### Passage given:
# I did raise Rocket appartamento pressuer and this it what happend



## goteeam

Hello,

I did raise my Rocket appartamento pressuer till 1.4 which is steal within the green limit. After 3 weeks I faced an issue.When I turn of the machine and pull the shot after 15min warm up. the group head will give steam and the water will come out the group head after 15 sec !!

I don't know what happend and I did pull the change back and make the pressuer 1.1 as it was.

Here is a youtube video for my issue. and Looking for your recommndations






Regards.


----------



## MediumRoastSteam

goteeam said:


> Hello,
> 
> I did raise my Rocket appartamento pressuer till 1.4 which is steal within the green limit. After 3 weeks I faced an issue.When I turn of the machine and pull the shot after 15min warm up. the group head will give steam and the water will come out the group head after 15 sec !!
> 
> I don't know what happend and I did pull the change back and make the pressuer 1.1 as it was.
> 
> Here is a youtube video for my issue. and Looking for your recommndations


So, when you put it back to 1.1 bar, did it fix the problem?


----------



## kennyboy993

Does not look like a boiler pressure problem to me - blocked brew path or something, I'm no expert.

I do know what impact changing boiler pressure on an e61 hx will do though and it's not that.


----------



## goteeam

MediumRoastSteam said:


> So, when you put it back to 1.1 bar, did it fix the problem?


No it didn't


----------



## kennyboy993

How old is your machine, descaled lately? Serviced or cleaned lately?


----------



## goteeam

kennyboy993 said:


> How old is your machine, descaled lately? Serviced or cleaned lately?


less than 17 months. and yes descale done like 4 months ago


----------



## MediumRoastSteam

goteeam said:


> less than 17 months. and yes descale done like 4 months ago


Is the water that you feed the machine hard?


----------



## goteeam

MediumRoastSteam said:


> Is the water that you feed the machine hard?


No


----------



## MediumRoastSteam

This is vey bizzare. I don't think it's anything to do with the pressure of the boiler. The psth for the brew head goes through a pipe that travels through the service boiler,and the water in that pipe gets heated by the heat inside the boiler, hence the term heater exchange.

Now, to me, it feels that the pump is having trouble pushing the water from the tank to the brew head. Maybe an airlock is forming, or the path is obstructed somehow?

If the machine is still under warranty, I'd issue with them to get it repaired.

Good luck.

### Source data:

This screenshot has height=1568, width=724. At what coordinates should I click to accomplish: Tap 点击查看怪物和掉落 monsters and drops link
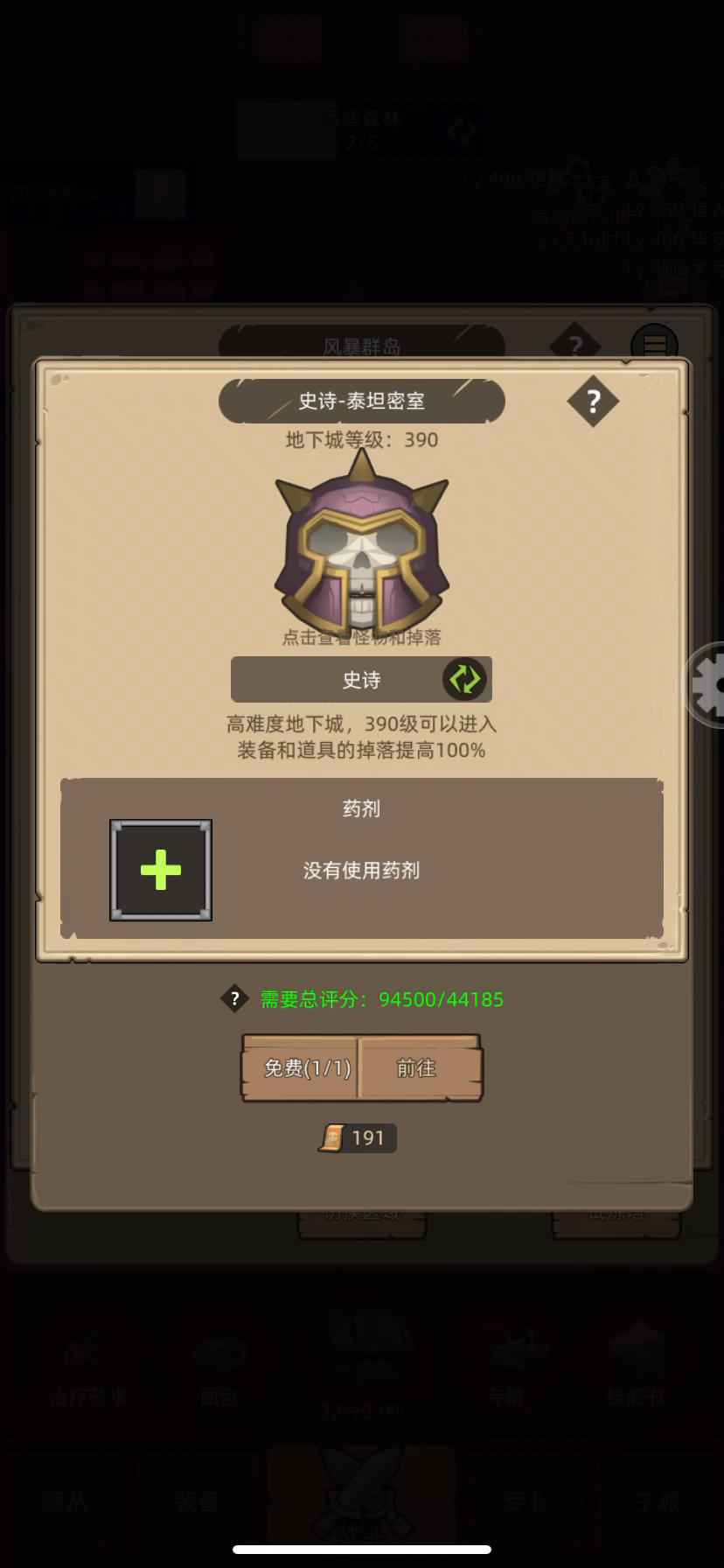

### To-do list:
A: Translate this sentence from the Rocket Appartamento thread above into Spanish: "Now, to me, it feels that the pump is having trouble pushing the water from the tank to the brew head."
B: Echo the Rocket Appartamento thread above word for word, from "Does not look" up to and including "it's not that.".

### Set of answers:
A: Ahora bien, a mi parecer, da la impresión de que la bomba tiene problemas para impulsar el agua desde el depósito hasta el cabezal de grupo.

B:
Does not look like a boiler pressure problem to me - blocked brew path or something, I'm no expert.

I do know what impact changing boiler pressure on an e61 hx will do though and it's not that.